The ambassador’s admission was important because it demonstrated how secure the Islamic revolution now was.
The second, and more important message was one which the audience, typically, did not register. Even by the admission of the Iranian ambassador, Lucknow and Awadh have always been at the very heart of world’s Shia culture.
True, the Moghul Empire is believed to be Sunni, but that label can lead to misleading conclusions. Ayaz Amir in a recent article reminded us of something interesting: that the great Moghuls were not funless bores like the Maulanas, that some of the seminaries subsequently churned out. They were passionate, pleasure loving, large-hearted men with a delicate sense of aesthetics.
Babar barely had time to settle down but all the others leaned on Shia Saiyyids in their courts for administration and advice. The second Moghul, Humayun, had been chased out of the country by the Pathan Sher Shah Suri. Humayun found refuge in the court of the Safavid King in Isfahan and returned with an entourage of Persian craftsmen and intellectuals.
This considerable Shia influence was augmented when Emperor Jehangir increased his dependence on his Queen, Noorjehan, a strict Shia. The period he spent in Kara Manikpur in Awadh as a fugitive from his father, Akb’r’s justice, he dispensed favours and land grants to Shia Saiyyid settlements in the vicinity, increasing their cultural hold on Awadh. Shia power reached its peak with the ascent of Nawabs of Awadh in the 18th century.
There is an incredible amnesia about Bahmani Sultanate, Sharqis, Berar, Bidar, Qutub Shahis, Adil Shahis, Najafi Nawabs of Awadh, Murshidabad and most recently Rampur.

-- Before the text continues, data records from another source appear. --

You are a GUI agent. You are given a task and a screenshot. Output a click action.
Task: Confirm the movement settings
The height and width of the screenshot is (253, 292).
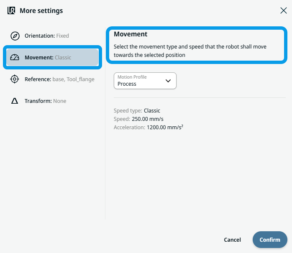pos(270,240)
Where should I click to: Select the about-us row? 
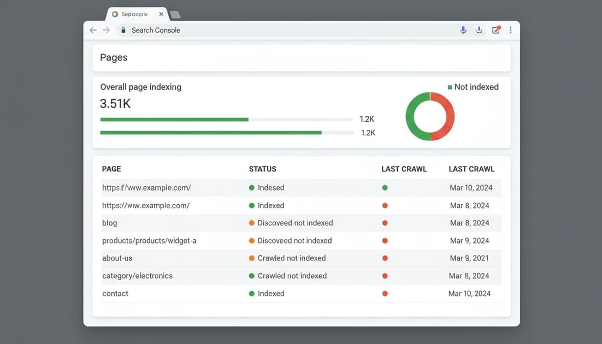(302, 258)
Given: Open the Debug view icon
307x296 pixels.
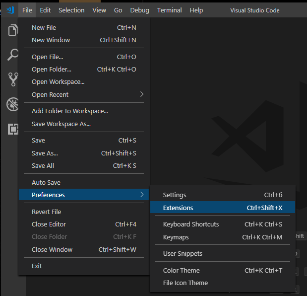Looking at the screenshot, I should tap(13, 104).
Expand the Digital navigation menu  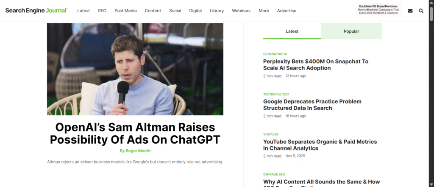coord(195,11)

Equally, who remembers the grant by the Begums of Oudh to the Shia centres of learning in Najaf and Karbala? The British continued the stipend because it enabled them keep in touch with Shia theologians in those centres. Surely New Delhi too would have found value in the connection. But is it even familiar with the Shia profile in India?
The assimilation of Indian elements in music, poetry, dance, architecture was common in the Shia courts and Sufi shrines. Both are in the direct line of fire in Pakistan where the murder of 43 in a bus in Karachi the other day has boosted the number of Shias slaughtered in the past two years to 2,000. The great poet Iqbal described a similar situation as the shadow play of day and night.